- Born: Maria Petronella Carsten 3 September 1893 Roermond, The Netherlands
- Died: 11 September 1982 (aged 89) Middelburg, The Netherlands
- Known for: Painting

= Mies Callenfels-Carsten =

Dutch artist

Mies Callenfels-Carsten (1893-1982) was a Dutch painter.

==Biography==
Callenfels-Carsten was born on 3 September 1893 in Roermond. She studied at the Koninklijke Academie van Beeldende Kunsten (Royal Academy of Art, The Hague). Her instructors included David Bautz, Henk Meijer (kunstenaar) and Albert Roelofs. Callenfels-Carsten was married twice.
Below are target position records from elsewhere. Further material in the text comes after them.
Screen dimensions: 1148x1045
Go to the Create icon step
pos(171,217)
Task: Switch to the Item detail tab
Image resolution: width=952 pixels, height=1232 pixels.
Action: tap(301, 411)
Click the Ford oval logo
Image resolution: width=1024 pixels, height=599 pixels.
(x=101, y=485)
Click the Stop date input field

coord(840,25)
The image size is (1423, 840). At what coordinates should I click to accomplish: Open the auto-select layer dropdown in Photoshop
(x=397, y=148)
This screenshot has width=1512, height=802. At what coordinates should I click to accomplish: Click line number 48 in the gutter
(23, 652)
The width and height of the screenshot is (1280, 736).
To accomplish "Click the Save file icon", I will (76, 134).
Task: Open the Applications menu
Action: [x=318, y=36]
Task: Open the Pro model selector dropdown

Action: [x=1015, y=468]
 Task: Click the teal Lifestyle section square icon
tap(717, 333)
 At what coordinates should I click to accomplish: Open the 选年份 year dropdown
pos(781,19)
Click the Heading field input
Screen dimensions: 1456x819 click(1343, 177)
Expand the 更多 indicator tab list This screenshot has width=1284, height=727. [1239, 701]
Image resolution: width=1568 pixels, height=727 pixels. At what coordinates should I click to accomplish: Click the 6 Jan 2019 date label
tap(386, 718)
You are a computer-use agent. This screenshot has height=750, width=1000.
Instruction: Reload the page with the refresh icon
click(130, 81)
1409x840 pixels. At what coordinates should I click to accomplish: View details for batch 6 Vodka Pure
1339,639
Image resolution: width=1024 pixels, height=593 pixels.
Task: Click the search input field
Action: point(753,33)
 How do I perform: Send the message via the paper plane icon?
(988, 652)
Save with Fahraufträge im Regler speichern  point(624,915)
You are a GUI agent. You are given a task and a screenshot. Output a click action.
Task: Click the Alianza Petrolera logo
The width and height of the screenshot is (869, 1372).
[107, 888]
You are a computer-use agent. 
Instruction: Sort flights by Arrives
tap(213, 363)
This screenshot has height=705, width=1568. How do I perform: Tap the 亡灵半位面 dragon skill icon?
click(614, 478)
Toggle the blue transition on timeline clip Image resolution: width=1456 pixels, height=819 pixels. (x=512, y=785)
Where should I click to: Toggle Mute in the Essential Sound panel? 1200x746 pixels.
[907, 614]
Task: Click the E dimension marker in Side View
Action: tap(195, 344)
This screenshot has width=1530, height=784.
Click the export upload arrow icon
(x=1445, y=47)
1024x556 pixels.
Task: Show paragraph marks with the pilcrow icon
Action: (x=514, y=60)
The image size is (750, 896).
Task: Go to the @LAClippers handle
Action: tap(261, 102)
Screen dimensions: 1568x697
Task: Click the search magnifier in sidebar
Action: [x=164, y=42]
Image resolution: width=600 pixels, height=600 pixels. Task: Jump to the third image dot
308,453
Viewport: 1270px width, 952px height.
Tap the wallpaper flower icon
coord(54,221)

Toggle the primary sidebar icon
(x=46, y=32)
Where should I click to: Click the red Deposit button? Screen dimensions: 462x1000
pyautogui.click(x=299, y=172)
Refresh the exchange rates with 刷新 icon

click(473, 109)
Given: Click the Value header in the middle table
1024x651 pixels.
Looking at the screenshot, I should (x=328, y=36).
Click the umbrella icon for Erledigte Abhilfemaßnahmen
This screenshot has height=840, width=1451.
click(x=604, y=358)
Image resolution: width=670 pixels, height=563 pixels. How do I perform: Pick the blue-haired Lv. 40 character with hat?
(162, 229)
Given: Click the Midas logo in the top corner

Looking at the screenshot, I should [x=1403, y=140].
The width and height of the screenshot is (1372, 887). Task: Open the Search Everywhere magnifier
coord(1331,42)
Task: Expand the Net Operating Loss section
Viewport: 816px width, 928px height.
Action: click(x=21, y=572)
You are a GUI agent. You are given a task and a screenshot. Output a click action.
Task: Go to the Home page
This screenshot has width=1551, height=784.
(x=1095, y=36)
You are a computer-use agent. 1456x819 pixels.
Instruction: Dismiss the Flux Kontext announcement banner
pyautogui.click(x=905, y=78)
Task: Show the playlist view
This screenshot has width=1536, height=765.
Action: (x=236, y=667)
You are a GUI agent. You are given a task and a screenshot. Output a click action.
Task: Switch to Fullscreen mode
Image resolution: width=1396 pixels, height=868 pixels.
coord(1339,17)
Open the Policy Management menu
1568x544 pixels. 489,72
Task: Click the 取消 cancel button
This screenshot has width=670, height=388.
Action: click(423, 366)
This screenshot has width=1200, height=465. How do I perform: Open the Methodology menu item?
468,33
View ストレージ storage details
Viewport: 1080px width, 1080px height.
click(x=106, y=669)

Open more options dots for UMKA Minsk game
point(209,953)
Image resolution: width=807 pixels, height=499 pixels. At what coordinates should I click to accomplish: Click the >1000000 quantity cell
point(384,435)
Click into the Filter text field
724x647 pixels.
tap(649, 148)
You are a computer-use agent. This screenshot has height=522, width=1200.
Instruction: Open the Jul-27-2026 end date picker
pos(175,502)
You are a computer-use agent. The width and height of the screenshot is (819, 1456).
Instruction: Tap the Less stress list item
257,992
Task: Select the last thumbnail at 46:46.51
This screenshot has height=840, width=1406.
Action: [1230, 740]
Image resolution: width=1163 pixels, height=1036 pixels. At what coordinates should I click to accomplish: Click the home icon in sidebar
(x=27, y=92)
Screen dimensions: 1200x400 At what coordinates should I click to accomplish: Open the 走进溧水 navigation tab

Her first husband was dr. J.N. Voorstad MD (1884-1960). Her second husband was vice-admiral J. Callenfels (1896-1961).

Callenfels-Carsten was a member of the Pulchri Studio, the Haagse Kunstkring, (The Hague Art Circle), the Kunst zij ons doel ("Art be our aim"), and the Bataviasche Kunstkring (the Bataviasche Art Circle). Her work was included in the 1939 exhibition and sale Onze Kunst van Heden (Our Art of Today) at the Rijksmuseum in Amsterdam. After her husbands retirement in 1956 she lived and painted in Veere (Zeeland) as an important member of the Veere Artists' Colony. She was the last of the nine so called Veerse Joffers, female artists who lived in Veere between 1907 until 1992.

Callenfels-Carsten died on 11 September 1982 in Middelburg.